Going further, the type of treatment given did not differ for the study group (pafbca) compared with the control group (nonpregnant women) in most trials (Table ii). Consequently, counselling women against pregnancy remains unjustified. In addition, current data do not suggest an increased risk of birth defects or genetic diseases in infants delivered by women previously treated with chemotherapy71. However, increased incidences of birth complications (cesarean section, preterm birth, babies with low birth weight) are reported72. Close monitoring of pregnancy in women previously treated for cancer is therefore highly recommended.

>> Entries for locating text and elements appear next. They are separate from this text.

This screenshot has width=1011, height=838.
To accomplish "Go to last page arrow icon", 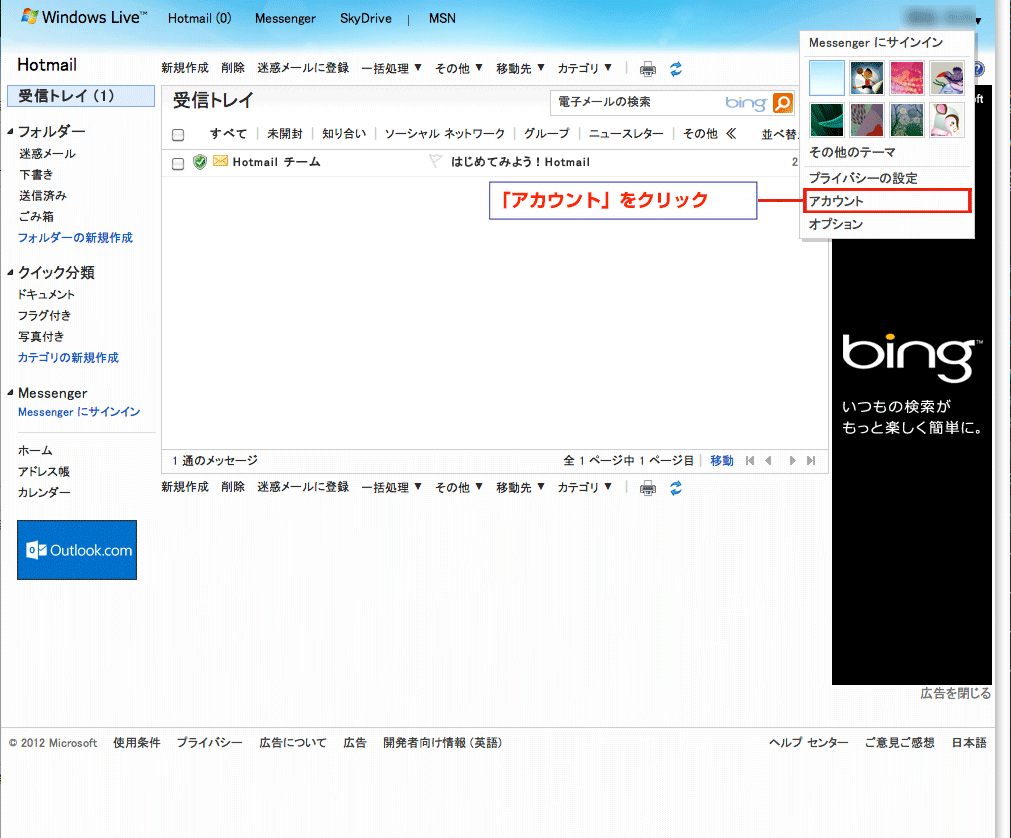I will point(811,460).
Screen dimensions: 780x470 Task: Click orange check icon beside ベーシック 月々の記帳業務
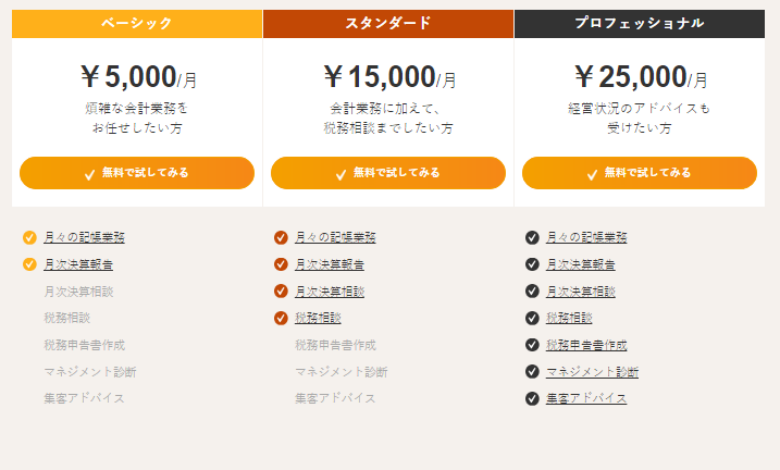30,238
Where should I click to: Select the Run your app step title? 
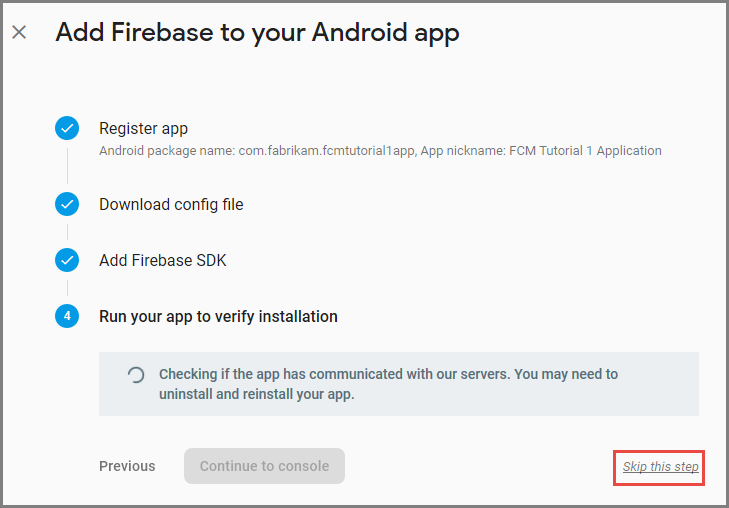point(218,316)
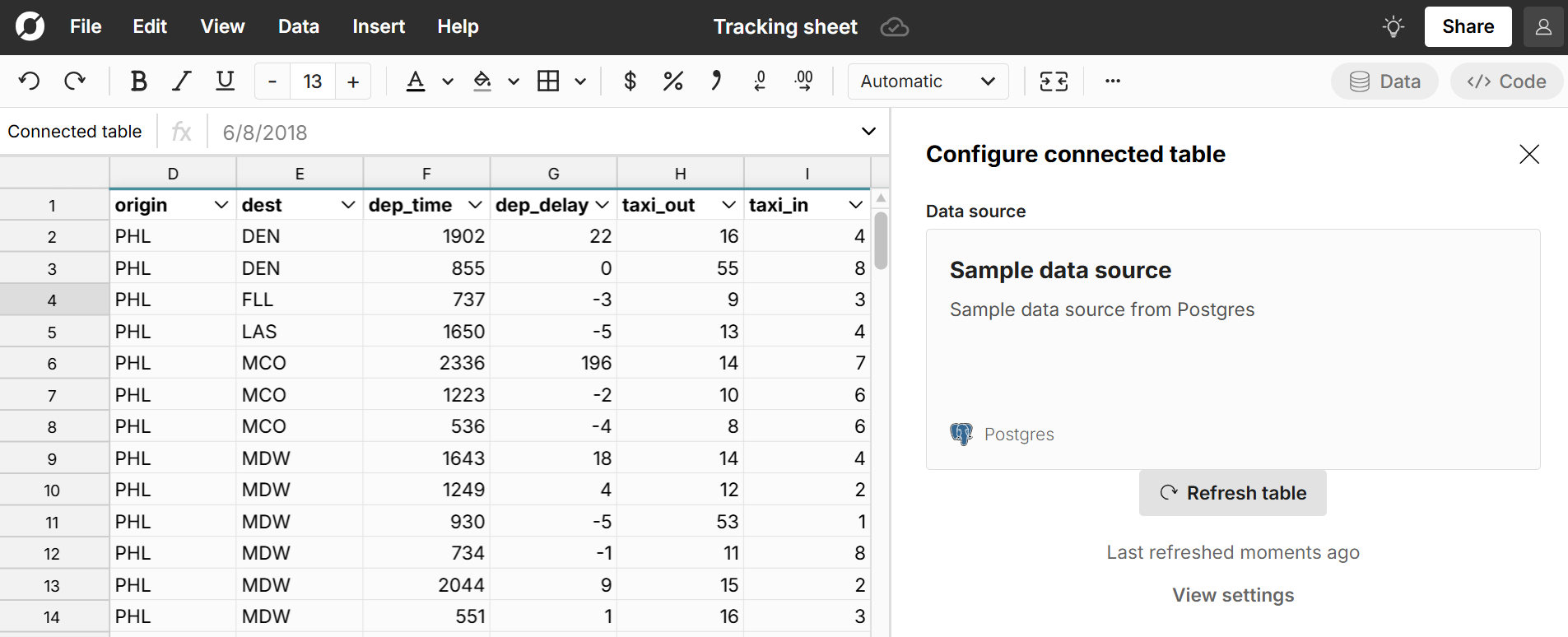Toggle italic formatting
The image size is (1568, 637).
coord(181,81)
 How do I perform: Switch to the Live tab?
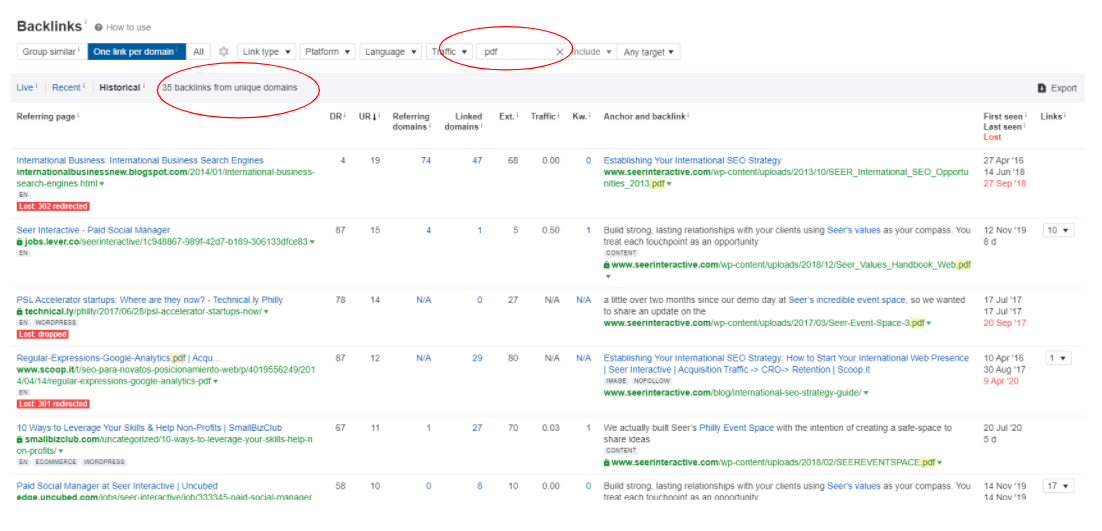tap(24, 88)
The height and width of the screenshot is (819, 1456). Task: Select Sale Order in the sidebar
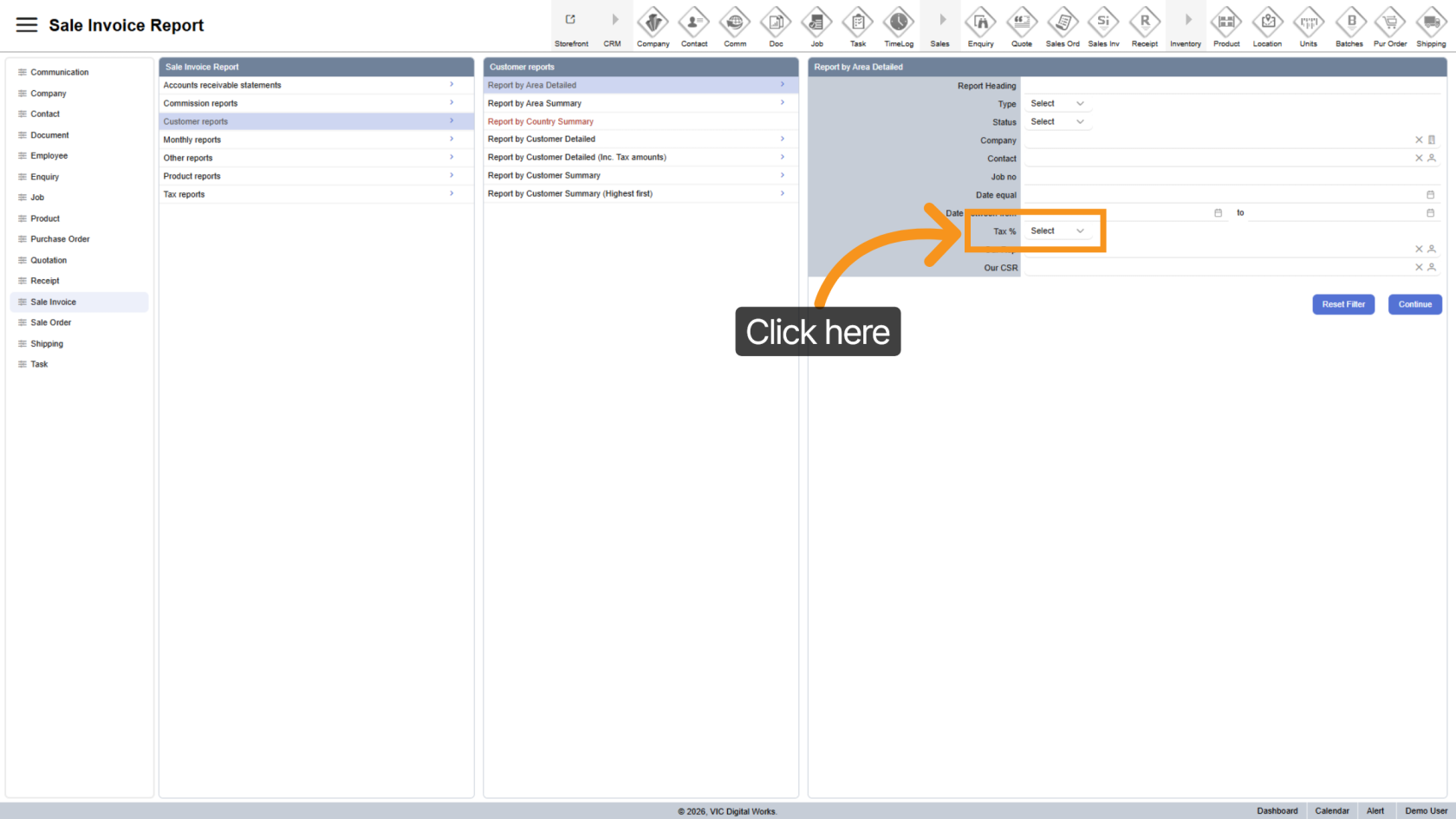click(51, 322)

More effort must be directed toward preserving the fertility of young women who are willing to consider pregnancy after completion of their chemotherapy. Patient preferences with respect to future fertility and the desire to have a biologic child should be critical factors during the decision-making process73. As emphasized in the recommendations from the American Society of Clinical Oncology, oncologists dealing with young women diagnosed with bca should be aware of infertility concerns and should address fertility issues early in the disease course74. Unfortunately, no strong evidence has as yet been developed to help clinicians advise patients about the optimal time to become pregnant after a bca diagnosis. Time of therapy completion, risk of relapse, and age and ovarian function of the patient should be taken into consideration. Postponing pregnancy for 2 years after diagnosis might be reasonable to allow for resumption of adequate ovarian function and to bypass the period associated with a relatively high risk of recurrence.

6. CONCLUSIONS

Given that no level 1 evidence has been developed addressing pregnancy and bca risk, young women who are diagnosed with bca during pregnancy or who are seeking to achieve pregnancy after bca treatment should receive a carefully coordinated multidisciplinary approach. Women diagnosed with bca during pregnancy should be treated as aggressively as their nonpregnant counterparts. The proscription against pregnancy after bca treatment because of concerns about cancer recurrence and death from bca is not supported by current data. Stronger and better guidelines supporting the conclusions and recommendations outlined here should ideally be developed from large randomized prospective trials conducted for validation, and yet we recognize the complexity of conducting such trials in this setting. To assess patient and pregnancy outcomes, a global prospective study by the Breast International Group and the North American Breast Cancer Group is prospectively collecting data about young women with early bca who desire pregnancy75.

7. CONFLICT OF INTEREST DISCLOSURES

We have read and understood Current Oncology’s policy on disclosing conflicts of interest, and we declare that we have none.